Reach was okay from a narrative standpoint to lead up for Halo CE, but 5 took the narrative and dumped on it, it was jumpy, clunky and overly reminiscent of a poorly executed beta, too much concentration on points that had no meaning and annoyingly repetitive gameplay to focus your time per level.


----------



## PlusThirtyOne (Nov 7, 2016)

'Zelda2: Adventure of Link' is my  *favorite*  Zelda game.

No joke.​


Yakamaru said:


> Same shit over and over just with a fucking reskin.


This is neither a controversial statement nor hyperbole. it's a fact and that's exactly why people like it. LOL And i don't think many people will disagree with you either. Even for loyal CoD players, it's a guilty pleasure that most won't admit.


----------



## Corrupt-Canine (Nov 7, 2016)

Pokemon (The entire games in general) is kind of repetitive. Although with Gen 5 which was my most favorite, onward, they went back down.

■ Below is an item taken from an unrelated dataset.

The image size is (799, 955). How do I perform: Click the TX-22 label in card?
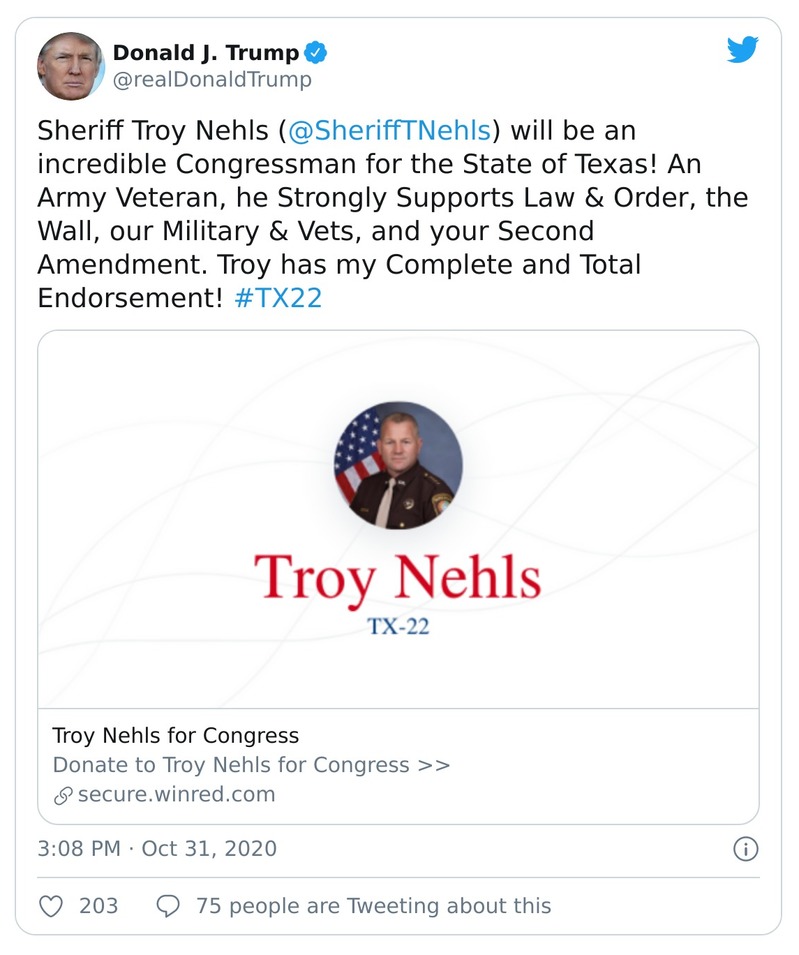[x=397, y=630]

It'd be interesting if it had a little more of a darker theme for once, just once. Put some sort of realistic enough tension in the stories to start off.


----------



## Tetrachroma (Nov 7, 2016)

Corrupt-Canine said:


> Pokemon (The entire games in general) is kind of repetitive. Although with Gen 5 which was my most favorite, onward, they went back down. It'd be interesting if it had a little more of a darker theme for once, just once. Put some sort of realistic enough tension in the stories to start off.

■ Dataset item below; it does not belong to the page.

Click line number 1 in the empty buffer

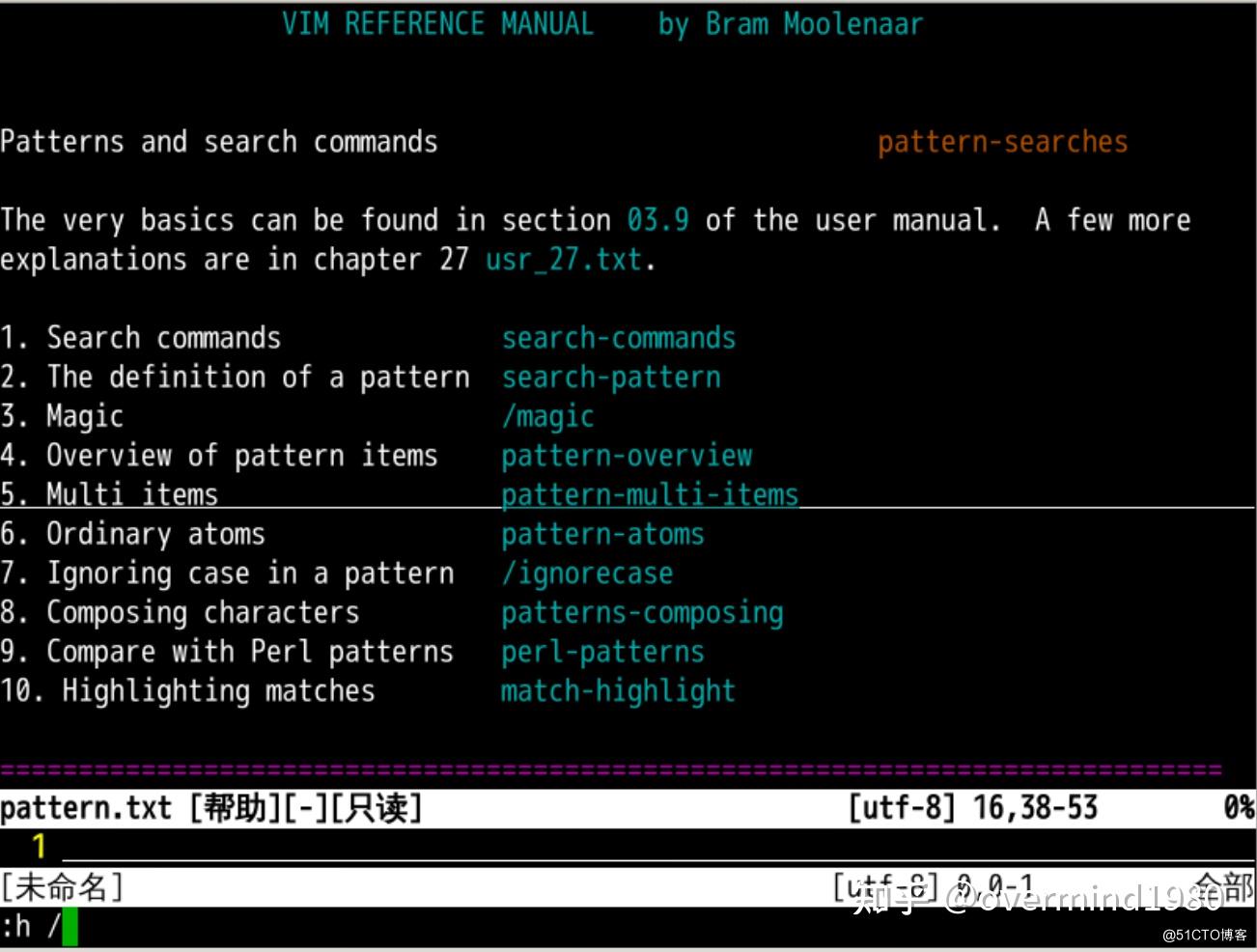pos(38,847)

Ever heard of Lavender Town? If you're looking for darkness, that may satisfy you.


----------



## jayhusky (Nov 7, 2016)

Tetrachroma said:


> Ever heard of Lavender Town? If you're looking for darkness, that may satisfy you.

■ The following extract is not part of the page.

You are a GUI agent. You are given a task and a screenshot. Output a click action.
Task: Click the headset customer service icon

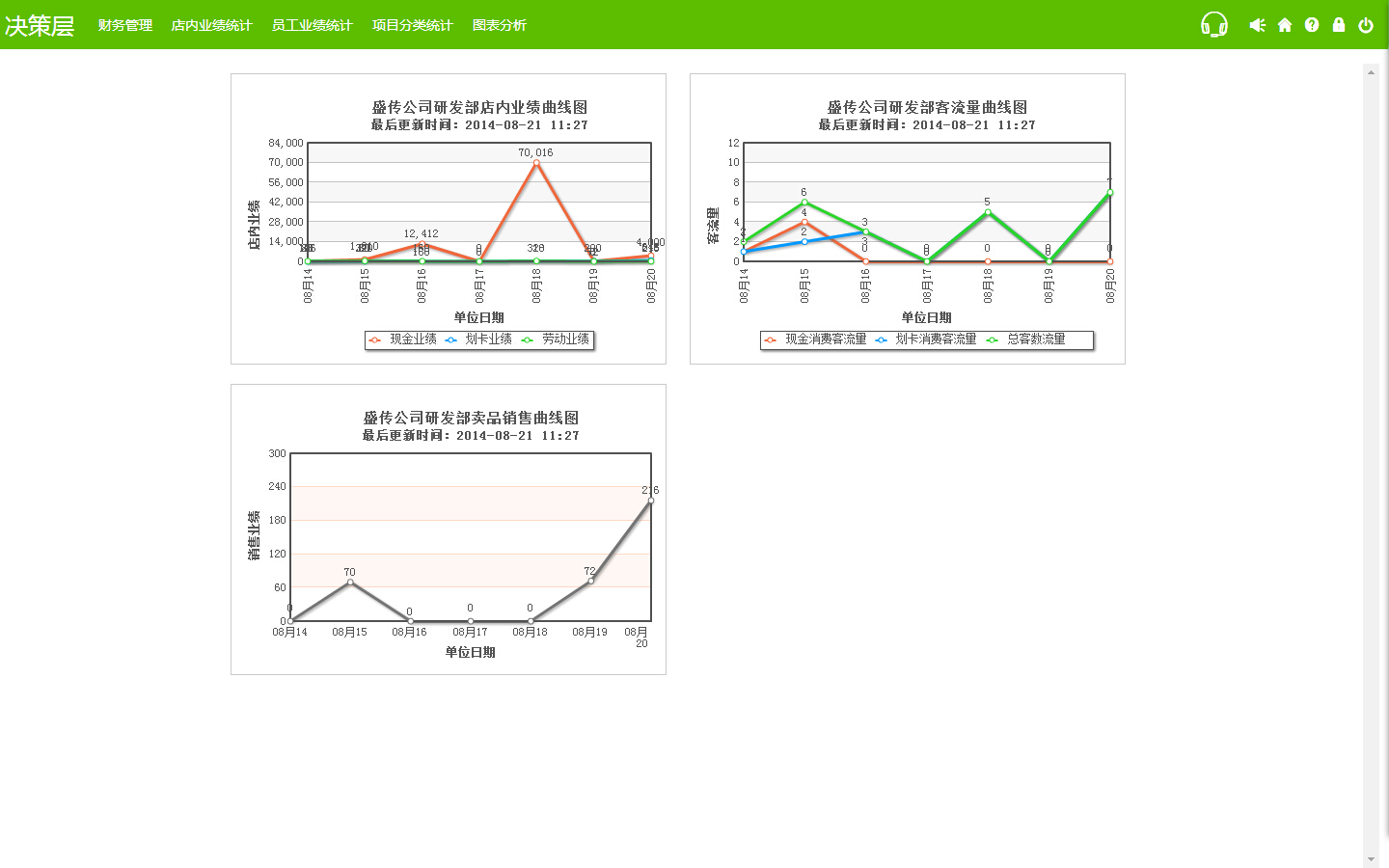(1213, 24)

Would that have anything to do with the music per chance?


----------



## Corrupt-Canine (Nov 7, 2016)

Tetrachroma said:


> Ever heard of Lavender Town? If you're looking for darkness, that may satisfy you.


Yeah I remember Lavender Town, its music was actually my first favorite sound track as a kid (I didn't know about the cliché overused creepypastas surrounding it at the time.) A funny thing I remember was I thought the trainer dudes there were Muslims from how they dressed. After Gen 2 to today's pokemon, it looks like the creators completely neutered it of the dark aspects.


----------



## Tetrachroma (Nov 7, 2016)

jayhusky said:


> Would that have anything to do with the music per chance?


The music, as well as the location itself. Based on what I've heard, there are some pretty dark things that happen there.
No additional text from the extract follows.